== Segment start ==
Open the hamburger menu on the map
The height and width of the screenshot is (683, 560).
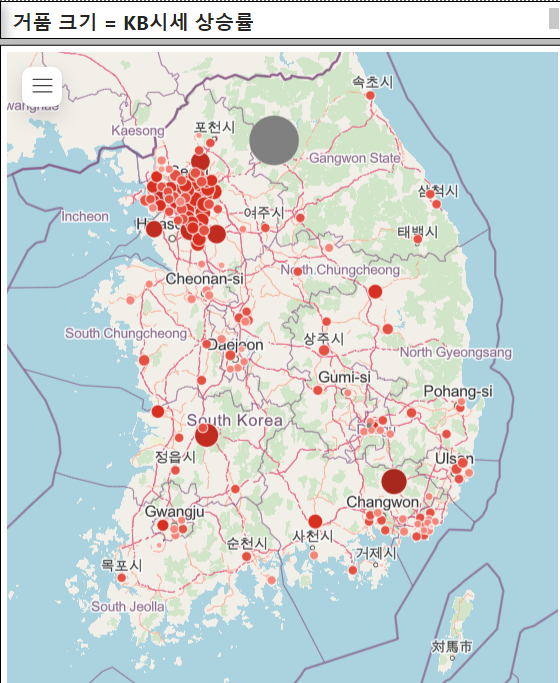coord(42,85)
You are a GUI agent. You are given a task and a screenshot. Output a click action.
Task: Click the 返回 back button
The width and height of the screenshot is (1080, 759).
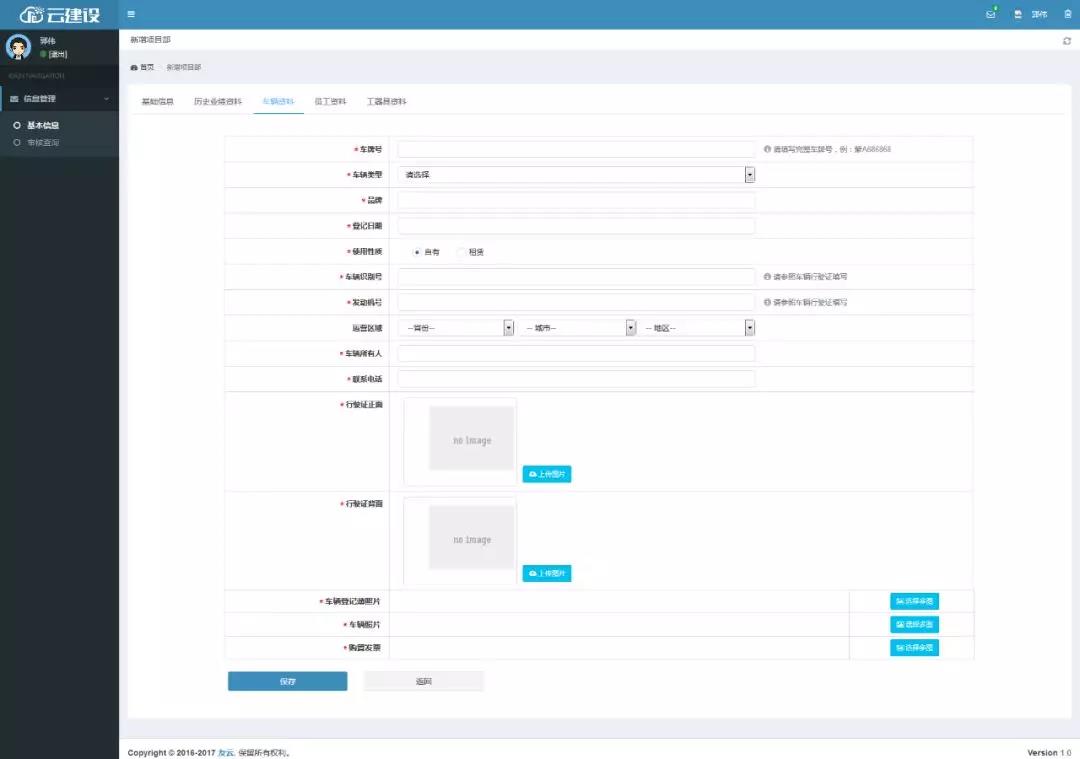coord(423,681)
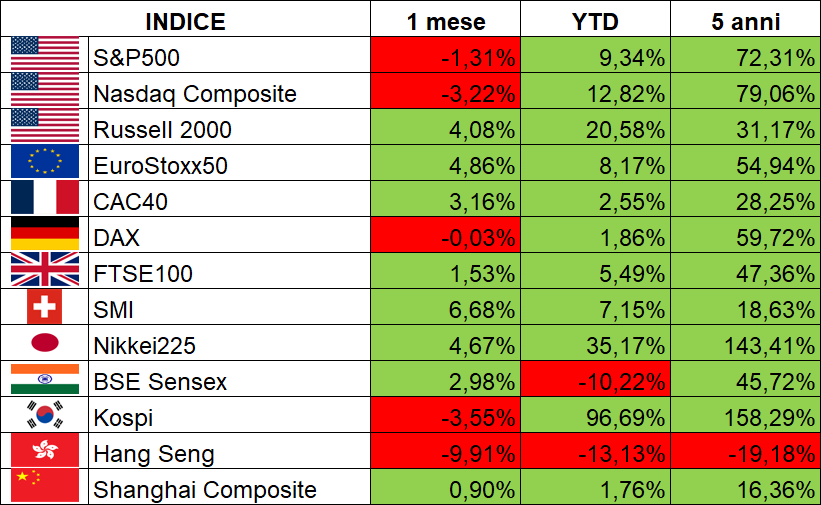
== Segment end ==
Assignment
Please return the lines above exactly, with the pictures omitted.

Solution to this problem
Open the hamburger menu on the map
The height and width of the screenshot is (683, 560).
coord(42,85)
You are a GUI agent. You are given a task and a screenshot. Output a click action.
Task: Click the 返回 back button
The width and height of the screenshot is (1080, 759).
coord(423,681)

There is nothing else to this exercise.